*ENTRIES SUPPLIED*:
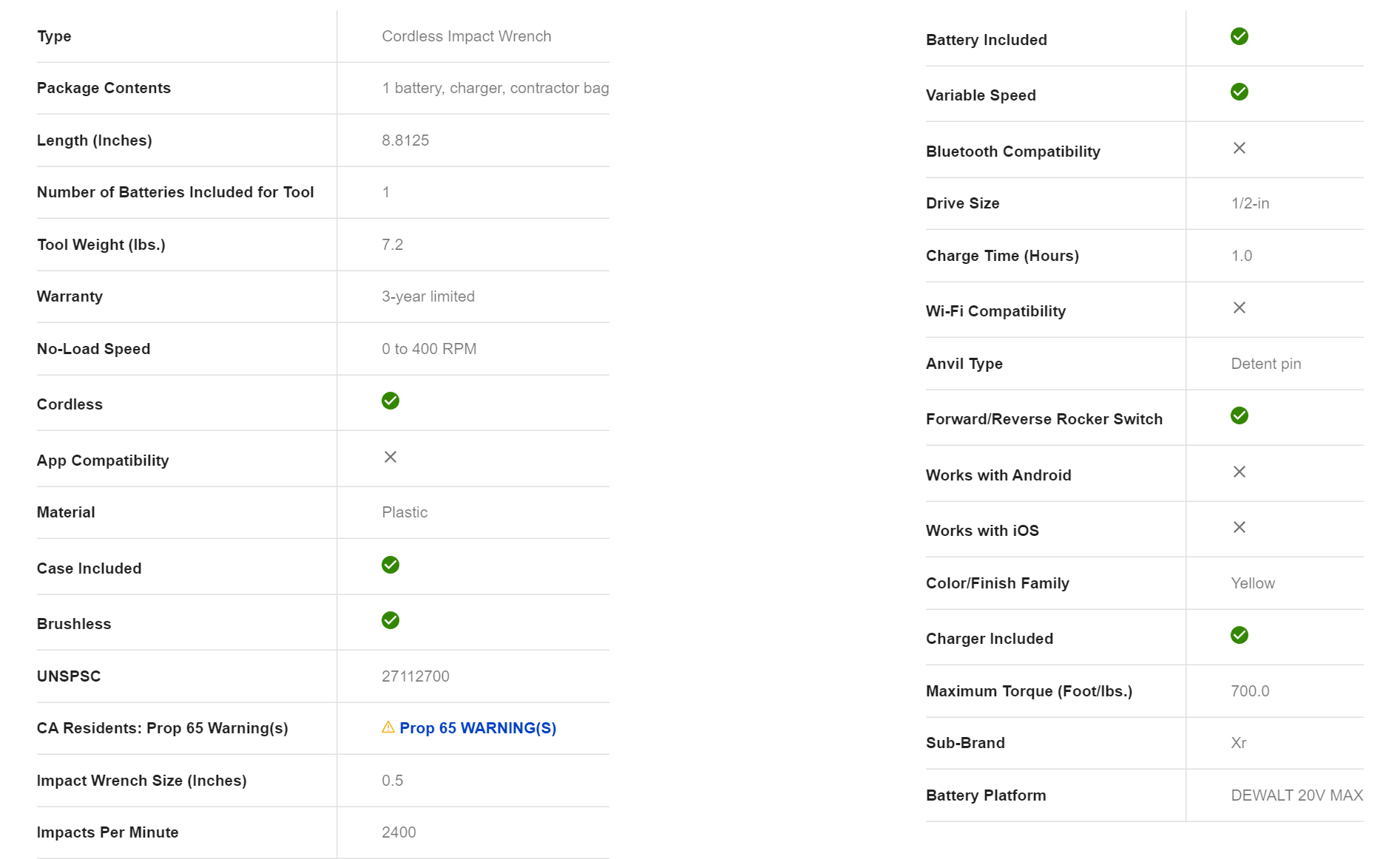This screenshot has height=859, width=1400.
Task: Click the Charger Included green checkmark
Action: 1240,635
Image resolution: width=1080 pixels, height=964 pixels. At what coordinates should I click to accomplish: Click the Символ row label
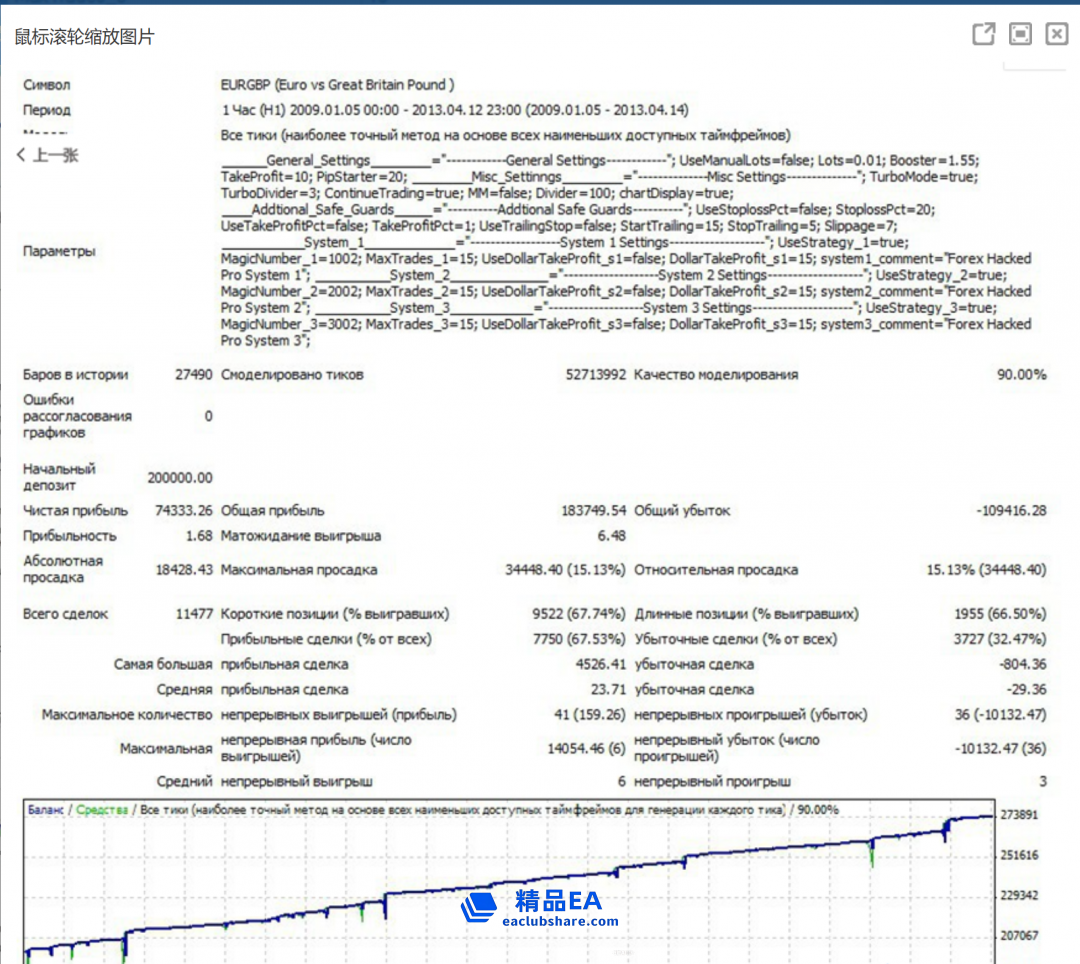tap(47, 85)
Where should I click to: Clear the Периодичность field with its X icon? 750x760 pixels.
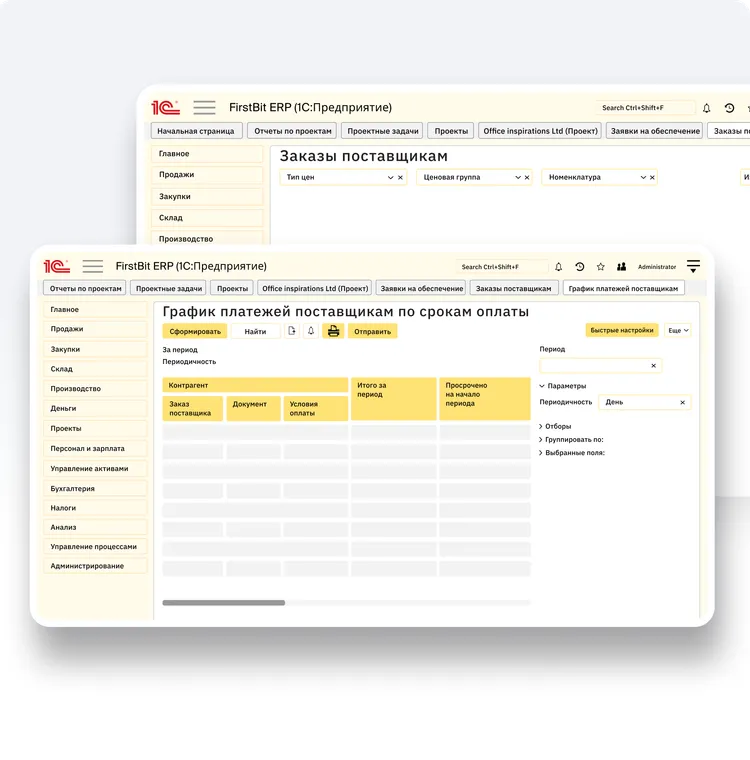coord(683,402)
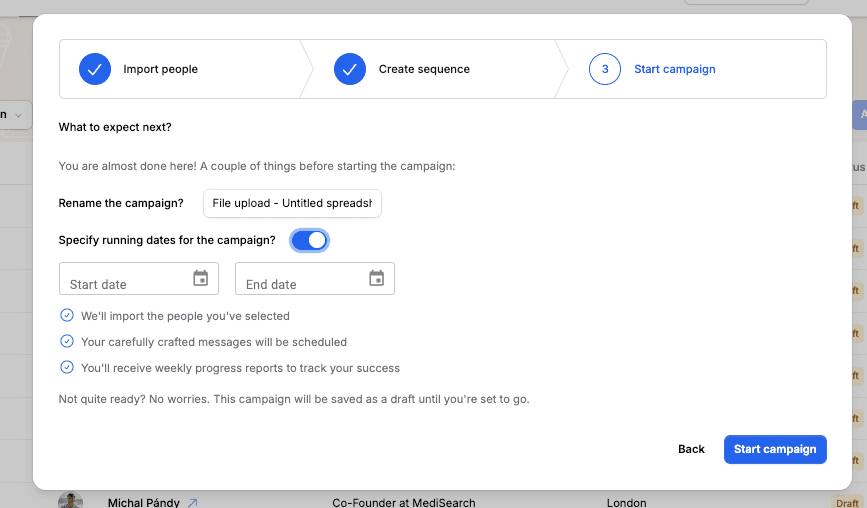Expand the partially hidden dropdown at left edge
This screenshot has height=508, width=867.
(15, 115)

*TASK DIRECTIONS*:
Your output should be the lines from the one with "Where should I" through the end of the listing, copied exactly and with the pictures left out.

*ANSWER TO THIS TASK*:
Where should I click to: Clear the Периодичность field with its X icon? 750x760 pixels.
coord(683,402)
Expand the partially hidden dropdown at left edge
This screenshot has height=508, width=867.
(15, 115)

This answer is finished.